Reputation: 17
I had a question on splitting the node. I have 4 features and want to predict if the person will play, maybe play or not play. Based on the Information Gain, I have Weather as the first feature to split on which gives me Rainy, Hot and Humid as the branches. Rainy results in a pure Yes prediction. Hot and Humid do not. I am trying to determine which feature value (Hot or Humid?) should I select to grow / split next. I know that I can select the next feature depending on the max information gain. The next feature that has the max Information Gain is Gender.
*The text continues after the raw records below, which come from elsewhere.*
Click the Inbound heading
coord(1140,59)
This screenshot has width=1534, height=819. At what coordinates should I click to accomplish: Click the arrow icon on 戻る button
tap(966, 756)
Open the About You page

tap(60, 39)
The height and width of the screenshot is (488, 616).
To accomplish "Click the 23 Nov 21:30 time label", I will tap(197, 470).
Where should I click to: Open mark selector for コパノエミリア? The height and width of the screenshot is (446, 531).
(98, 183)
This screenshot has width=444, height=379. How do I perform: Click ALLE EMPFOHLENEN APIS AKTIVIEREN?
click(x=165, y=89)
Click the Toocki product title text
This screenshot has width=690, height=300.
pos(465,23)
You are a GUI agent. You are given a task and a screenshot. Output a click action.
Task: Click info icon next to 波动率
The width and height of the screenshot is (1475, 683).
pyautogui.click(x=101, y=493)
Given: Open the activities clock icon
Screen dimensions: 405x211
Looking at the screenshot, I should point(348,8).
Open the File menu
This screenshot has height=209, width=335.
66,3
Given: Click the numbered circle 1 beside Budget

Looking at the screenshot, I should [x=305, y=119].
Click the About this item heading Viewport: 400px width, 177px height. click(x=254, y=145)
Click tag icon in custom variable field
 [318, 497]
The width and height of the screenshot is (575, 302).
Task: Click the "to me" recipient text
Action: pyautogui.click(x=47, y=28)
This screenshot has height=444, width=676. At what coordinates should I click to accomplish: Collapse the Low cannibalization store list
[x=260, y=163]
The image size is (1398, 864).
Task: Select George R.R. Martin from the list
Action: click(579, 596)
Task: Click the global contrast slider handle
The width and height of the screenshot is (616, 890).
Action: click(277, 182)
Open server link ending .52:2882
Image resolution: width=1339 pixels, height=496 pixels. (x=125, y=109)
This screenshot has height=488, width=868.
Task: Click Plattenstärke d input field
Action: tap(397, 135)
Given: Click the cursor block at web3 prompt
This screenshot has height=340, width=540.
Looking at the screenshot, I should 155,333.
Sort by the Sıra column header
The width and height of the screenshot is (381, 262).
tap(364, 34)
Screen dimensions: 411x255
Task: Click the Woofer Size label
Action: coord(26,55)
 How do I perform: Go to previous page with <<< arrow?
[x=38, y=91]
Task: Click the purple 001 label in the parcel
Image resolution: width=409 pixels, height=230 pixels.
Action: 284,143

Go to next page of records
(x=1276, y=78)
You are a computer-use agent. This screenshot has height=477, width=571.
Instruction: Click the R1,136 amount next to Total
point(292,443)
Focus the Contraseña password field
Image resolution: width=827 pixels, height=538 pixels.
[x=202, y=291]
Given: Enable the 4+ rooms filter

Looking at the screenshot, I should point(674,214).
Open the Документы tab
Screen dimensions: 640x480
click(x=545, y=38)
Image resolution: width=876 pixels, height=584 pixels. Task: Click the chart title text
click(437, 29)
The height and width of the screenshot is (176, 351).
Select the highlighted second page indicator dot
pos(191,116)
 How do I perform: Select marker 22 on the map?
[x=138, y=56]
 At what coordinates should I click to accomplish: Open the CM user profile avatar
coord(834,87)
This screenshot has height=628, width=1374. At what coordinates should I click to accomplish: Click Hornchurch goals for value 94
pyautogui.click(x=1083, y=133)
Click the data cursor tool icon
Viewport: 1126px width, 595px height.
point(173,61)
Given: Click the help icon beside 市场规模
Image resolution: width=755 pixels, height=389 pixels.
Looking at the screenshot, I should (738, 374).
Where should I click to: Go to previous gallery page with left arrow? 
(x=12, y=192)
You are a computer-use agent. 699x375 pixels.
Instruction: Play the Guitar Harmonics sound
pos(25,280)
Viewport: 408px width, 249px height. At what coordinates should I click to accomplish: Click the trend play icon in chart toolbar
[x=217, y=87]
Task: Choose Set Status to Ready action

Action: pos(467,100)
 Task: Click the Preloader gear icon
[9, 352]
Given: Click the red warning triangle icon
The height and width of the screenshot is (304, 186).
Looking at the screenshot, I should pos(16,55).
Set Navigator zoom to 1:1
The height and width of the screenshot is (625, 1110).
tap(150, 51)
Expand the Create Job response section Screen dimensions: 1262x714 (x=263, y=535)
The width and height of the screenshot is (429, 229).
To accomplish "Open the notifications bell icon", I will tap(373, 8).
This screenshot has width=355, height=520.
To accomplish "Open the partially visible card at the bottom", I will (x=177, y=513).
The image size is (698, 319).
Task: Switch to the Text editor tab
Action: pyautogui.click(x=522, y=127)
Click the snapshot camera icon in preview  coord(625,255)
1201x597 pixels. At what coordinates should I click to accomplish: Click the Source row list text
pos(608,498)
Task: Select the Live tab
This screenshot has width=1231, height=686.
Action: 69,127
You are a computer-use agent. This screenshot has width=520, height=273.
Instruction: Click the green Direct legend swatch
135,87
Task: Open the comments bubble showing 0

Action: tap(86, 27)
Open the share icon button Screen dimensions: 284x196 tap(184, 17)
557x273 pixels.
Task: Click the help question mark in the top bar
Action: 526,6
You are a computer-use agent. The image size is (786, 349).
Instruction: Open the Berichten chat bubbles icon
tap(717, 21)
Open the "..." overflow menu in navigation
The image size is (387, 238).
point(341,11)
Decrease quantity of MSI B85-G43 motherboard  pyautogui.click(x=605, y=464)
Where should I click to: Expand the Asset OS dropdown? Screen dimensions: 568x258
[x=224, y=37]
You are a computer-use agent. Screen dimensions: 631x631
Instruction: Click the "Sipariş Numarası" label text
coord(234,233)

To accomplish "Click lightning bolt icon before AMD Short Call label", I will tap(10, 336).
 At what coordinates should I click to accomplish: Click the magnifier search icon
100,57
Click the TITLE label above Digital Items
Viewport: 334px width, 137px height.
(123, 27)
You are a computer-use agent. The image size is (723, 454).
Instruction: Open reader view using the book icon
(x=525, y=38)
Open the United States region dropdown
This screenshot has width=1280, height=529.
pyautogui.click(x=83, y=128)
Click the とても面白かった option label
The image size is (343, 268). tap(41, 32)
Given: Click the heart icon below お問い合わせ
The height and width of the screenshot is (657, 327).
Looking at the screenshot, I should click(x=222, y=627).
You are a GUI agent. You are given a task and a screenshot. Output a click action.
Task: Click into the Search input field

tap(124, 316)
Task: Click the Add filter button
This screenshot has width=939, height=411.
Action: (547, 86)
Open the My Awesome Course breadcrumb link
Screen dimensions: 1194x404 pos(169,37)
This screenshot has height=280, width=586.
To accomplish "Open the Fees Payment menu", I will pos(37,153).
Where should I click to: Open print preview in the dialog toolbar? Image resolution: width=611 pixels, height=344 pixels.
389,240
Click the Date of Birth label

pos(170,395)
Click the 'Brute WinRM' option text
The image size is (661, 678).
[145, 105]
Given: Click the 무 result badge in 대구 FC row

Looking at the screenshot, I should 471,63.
But I don't know if I should use Hot to go further down or Humid?
Weather
Rainy Hot Humid
Yes
Gender YoungOrOld Weather Mood Play?
Male 0 Hot Bad Yes
Male 1 Hot OK Yes
Female 1 Hot OK Maybe
Female 0 Hot Bad Yes
Male 1 Hot OK Yes
Male 0 Humid OK Yes
Female 1 Humid OK Maybe
Female 1 Rainy Good No
Male 2 Rainy OK No
Female 2 Rainy Good No
Upvotes: 0
Views: 97
Reputation: 77910
You have already split on weather and gender. weather == Rainy needs no more splitting else gender = Male needs no more splitting
The split you propose would be Hot vs Humid, but this doesn't gain anything. Instead, split on YoungOrOld. The two Female '1' entries are Maybe; everyone else is Yes. Now all nodes are pure.
Upvotes: 0
Reputation: 9410
You have divided samples of your dataset by feature "Weather", now you see that when "Weather=Rainy" samples in a node are pure, so you don't have to split this node from here, unlike other non-pure nodes where "Weather=Hot" or "Weather=Humid". Because of impurity, by default you should split both of them. But you can specify your own stopping criterion, besides stopping when node is pure, you can specify minimum number of samples required to split a node, and then stop division of node not only when it is pure, but also when there are too little of samples in node to perform split.
Upvotes: 1